Supplied text:
···
Physician Assistant Schools

While the rewards of joining the Physician Assistant profession include robust salaries, abundant and growing number of employment opportunities and the satisfaction of witnessing patients recover from severe injuries or illnesses, the path to becoming a Physician Assistant is not an easy one. While the number of Physician Assistant jobs is expected to grow almost 30 percent in the coming years, the competition for those jobs should intensify as well. This competition should be most intense at the academic admission level; there are only a limited number of places among the nation’s 173 PA graduate programs

ARC-PA Accredited Programs

The 173 schools in the U.S. with Accreditation Review Commission on Education for the Physician Assistant (ARC-PA) accreditation provide rigorous and comprehensive academic instruction in a variety of medical subjects. ARC-PA accredits graduate degree programs as well as post-graduate programs. It is of paramount importance that prospective Physician Assistants attend a graduate school with ARC-PA accreditation. Only graduates of ARC-PA accredited programs are permitted to take the Physician Assistant National Certification Exam (PANCE). Passing the PANCE is a prerequisite for practicing as a PA in the United States and obtaining a state license.
···
Data to examine:
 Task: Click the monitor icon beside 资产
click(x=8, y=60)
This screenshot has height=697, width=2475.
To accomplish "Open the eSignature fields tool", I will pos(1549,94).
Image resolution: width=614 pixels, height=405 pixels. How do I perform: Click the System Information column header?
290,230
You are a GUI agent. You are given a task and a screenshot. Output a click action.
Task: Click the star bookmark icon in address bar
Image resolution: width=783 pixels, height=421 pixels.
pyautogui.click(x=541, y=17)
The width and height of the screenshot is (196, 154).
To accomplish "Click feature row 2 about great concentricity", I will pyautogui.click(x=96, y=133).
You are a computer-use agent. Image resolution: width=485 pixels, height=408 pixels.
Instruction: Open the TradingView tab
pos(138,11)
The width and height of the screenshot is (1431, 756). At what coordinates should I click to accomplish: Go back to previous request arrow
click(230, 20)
···
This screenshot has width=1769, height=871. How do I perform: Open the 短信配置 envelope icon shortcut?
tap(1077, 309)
···
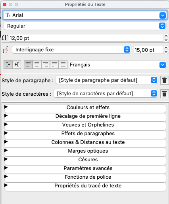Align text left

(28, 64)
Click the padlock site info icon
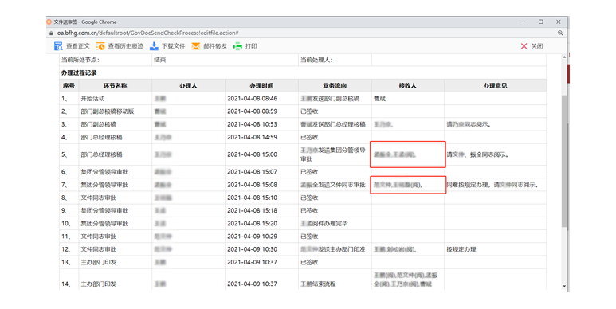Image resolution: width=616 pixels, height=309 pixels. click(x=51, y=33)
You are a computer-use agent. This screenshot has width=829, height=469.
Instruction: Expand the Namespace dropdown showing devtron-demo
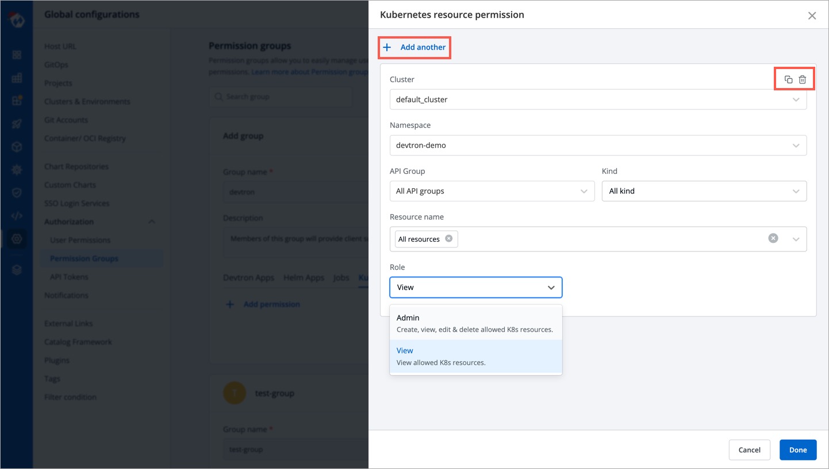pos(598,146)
···
What you are asked to do: Return everything in the text about physician assistant schools from "The 173 schools" down to "a state license.", copied word for word.

Task response:
The 173 schools in the U.S. with Accreditation Review Commission on Education for the Physician Assistant (ARC-PA) accreditation provide rigorous and comprehensive academic instruction in a variety of medical subjects. ARC-PA accredits graduate degree programs as well as post-graduate programs. It is of paramount importance that prospective Physician Assistants attend a graduate school with ARC-PA accreditation. Only graduates of ARC-PA accredited programs are permitted to take the Physician Assistant National Certification Exam (PANCE). Passing the PANCE is a prerequisite for practicing as a PA in the United States and obtaining a state license.